The actor said she thinks “there should be no topic that’s off the table.

Kristen Bell wants to make sure her children are comfortable talking to her and husband Dax Shepard about anything and everything.

The actor revealed in a new interview with Real Simple for the magazine’s “Game Changers” issue and first-ever celebrity cover that she and Shepard have emphasized an open line of communication when it comes to their 9-year-old daughter Lincoln and 8-year-old daughter Delta. “I hate the word ‘taboo.’ I think it should be stricken from the dictionary. There should be no topic that’s off the table for people to talk about,” she told the outlet.

She went on to explain that while their approach to parenting may be “shocking” for some, it’s become a keystone in their family. Bell said, “I know it’s shocking, but I talk to my kids about drugs, and the fact that their daddy is an addict and he’s in recovery, and we talk about sex. There are all these ‘hard topics’ that don’t have to be if you give the person on the other end your vulnerability and a little bit of credit.” The Good Place star added, “Making amends and apologizing is an important thing in our family, because humans leave carnage wherever they go. I really respect when someone does something wrong or hurtful and they apologize. I’m like, ‘Yeah, right on.’ That’s important. If there’s one thing I want to teach my kids, it’s how to make amends—and that it’s for themselves, so they can like who’s in the mirror a little bit more.”

In the past, Shepard has also spoken about how he tries to be transparent with his two girls. In an interview with Chelsea Clinton on her podcast In Fact with Chelsea Clinton from April 2021, the Parenthood actor revealed, “We explained, ‘Well, Daddy was on these pills for a surgery and then Daddy was a bad boy. He started getting his own pills.” He continued, “Yeah, we tell them the whole thing. The proudest I am of my children ever is when they admit something and say sorry. That to me is the single most impressive thing a little person can do, because it’s the bravest thing to own your shortcomings.”

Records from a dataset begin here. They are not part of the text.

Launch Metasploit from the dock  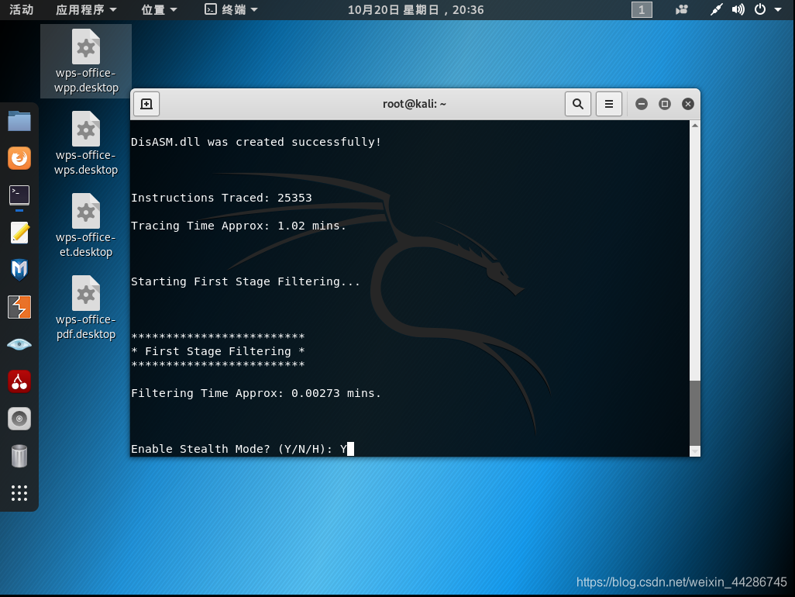point(19,269)
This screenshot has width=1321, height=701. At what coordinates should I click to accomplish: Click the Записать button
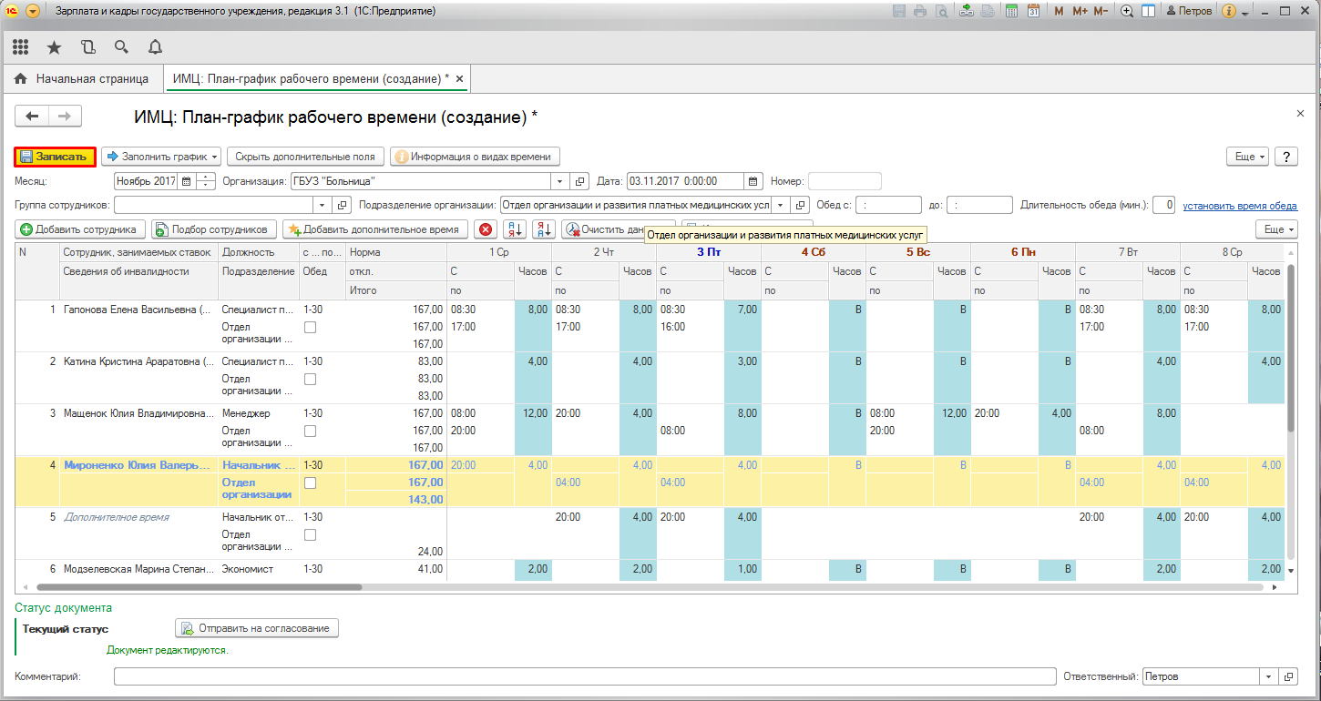pos(55,157)
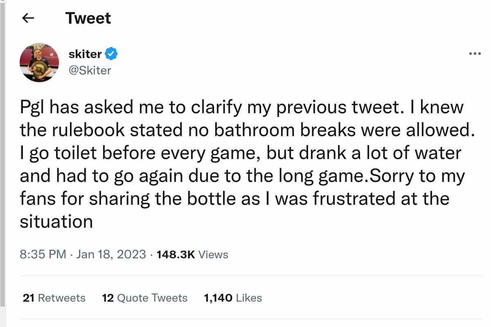Click the 1,140 like count number
This screenshot has height=327, width=491.
[x=218, y=298]
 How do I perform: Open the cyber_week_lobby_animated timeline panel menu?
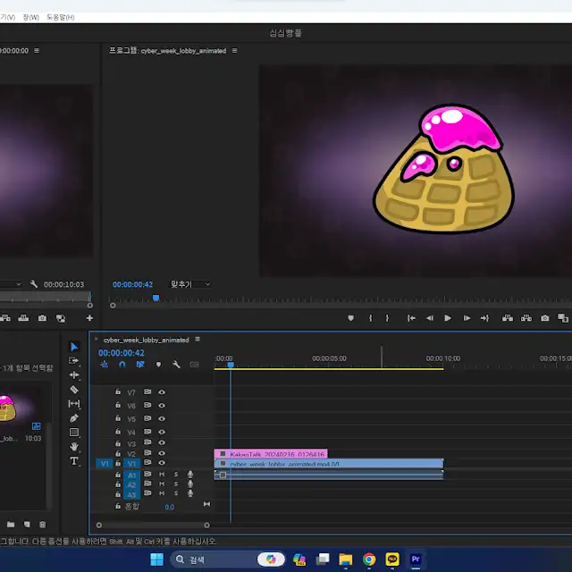coord(198,340)
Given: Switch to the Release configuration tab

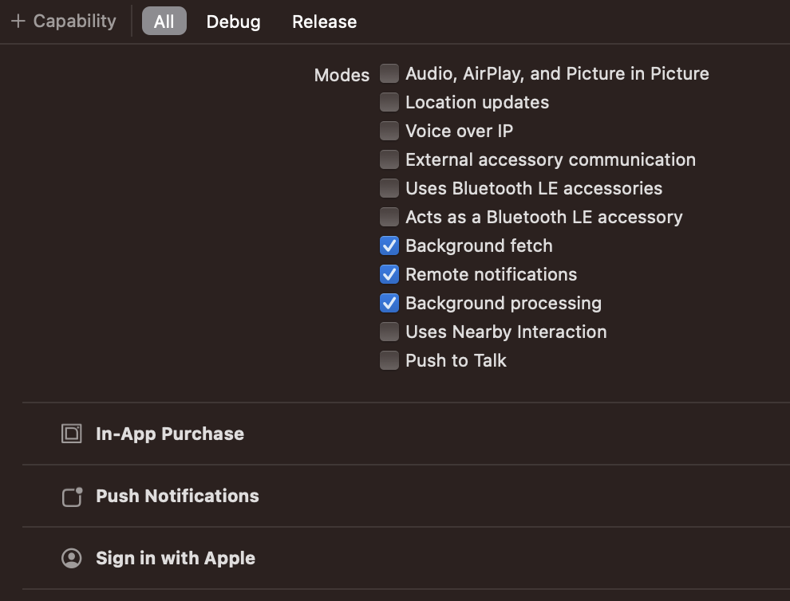Looking at the screenshot, I should click(x=325, y=22).
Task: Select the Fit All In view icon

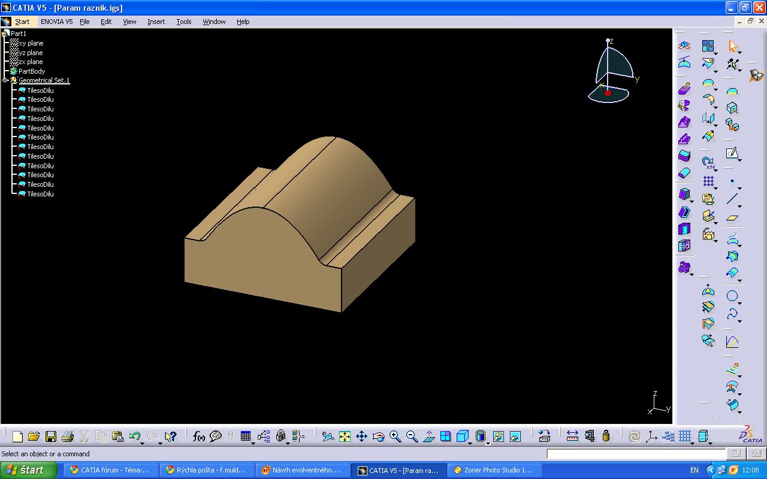Action: (x=345, y=436)
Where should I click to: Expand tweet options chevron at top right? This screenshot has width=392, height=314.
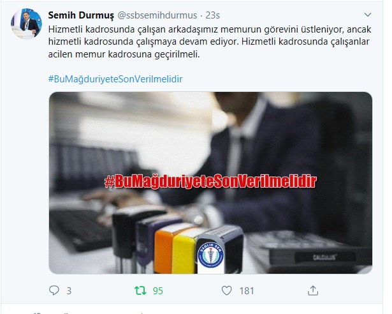click(368, 15)
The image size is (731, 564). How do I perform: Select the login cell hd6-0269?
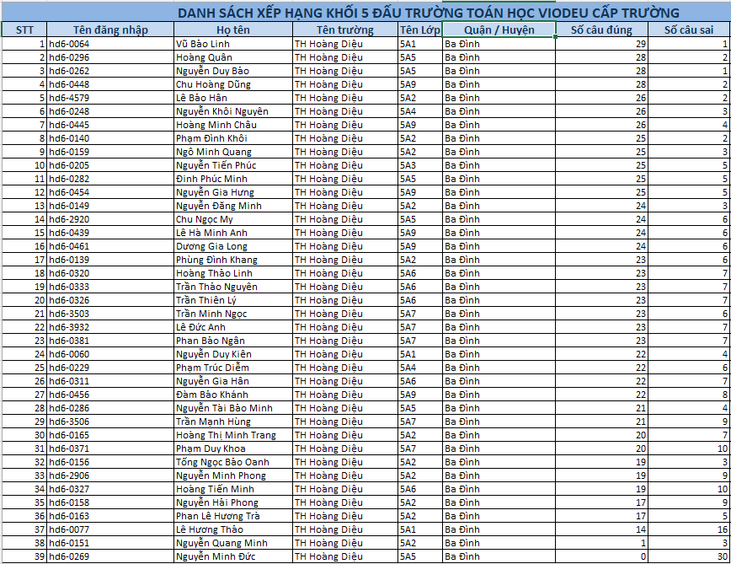(109, 556)
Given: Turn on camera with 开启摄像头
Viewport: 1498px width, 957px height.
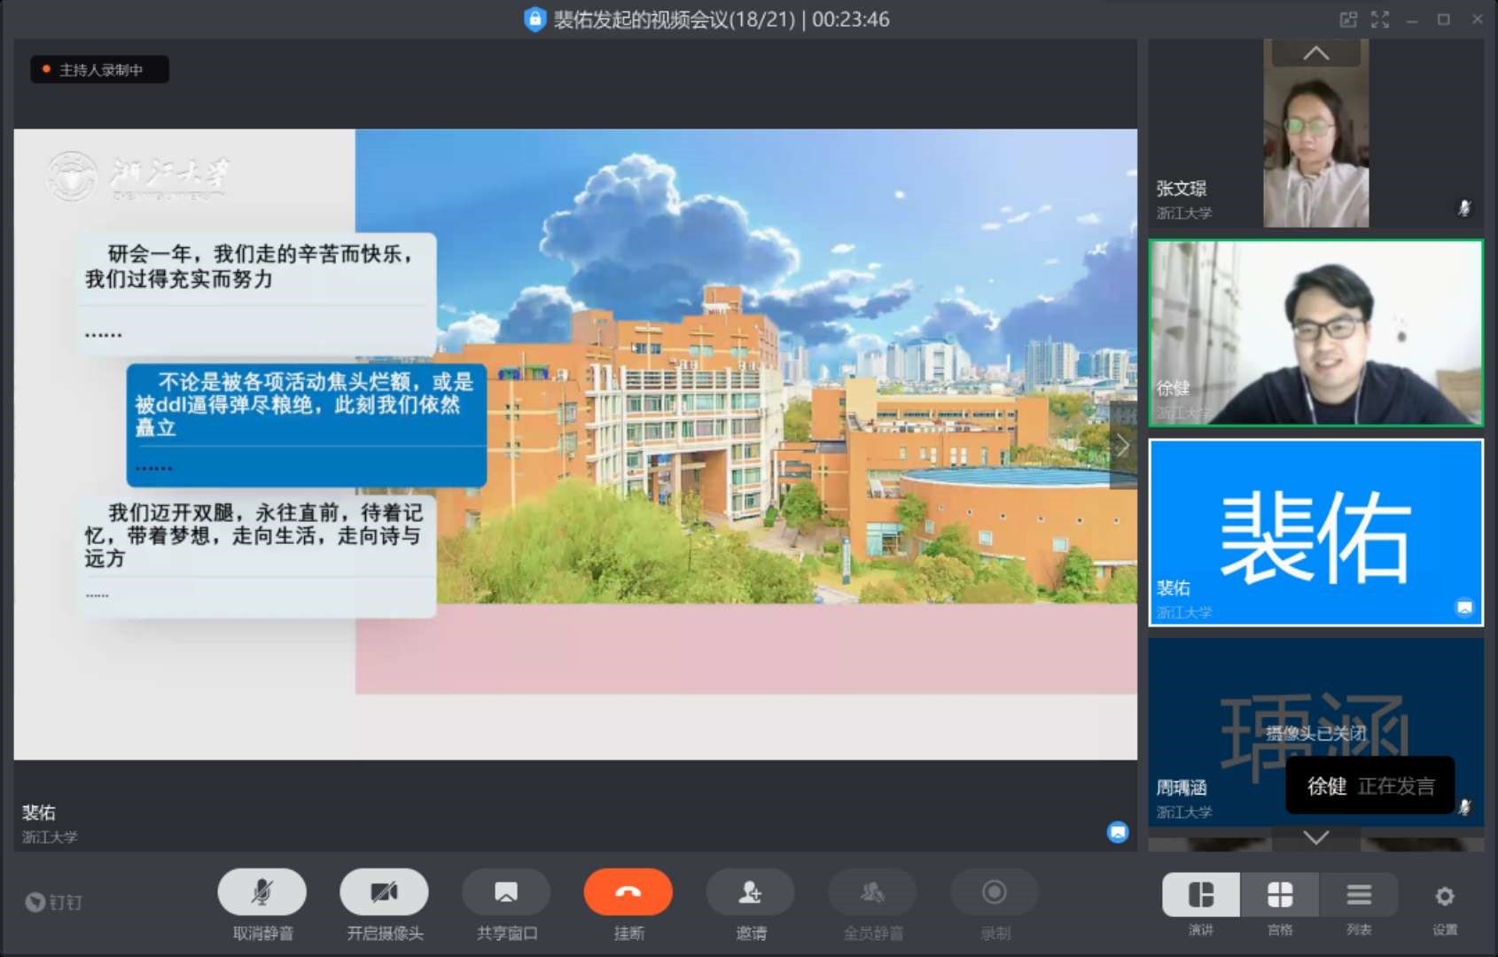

In October 2020, Shepard shared on his own podcast Armchair Expert that he had relapsed after 16 years of sobriety. He explained that he had started taking opioids for pain following an ATV accident and then his usage quickly spiraled out of control. “I’m allowed to be on them at some dosage, because I have a prescription,” he said at the time. “And then I’m also augmenting that. And then all the prescriptions run out, and I’m now just taking 30-mil Oxys that I’ve bought whenever I decide I can. I’m lying to other people, and I know I have to quit. But my tolerance is going up so quickly that I’m now in a situation where I’m taking, you know, eight 30s a day.” He then told his wife, “I can’t imagine having to admit [the relapse] to other people and feeling as safe as I did that you guys wouldn’t hate me. I hated me at that point. So to be able to tell you guys, and feel unconditionally loved and that I would be accepted, was really special. It saved my life.”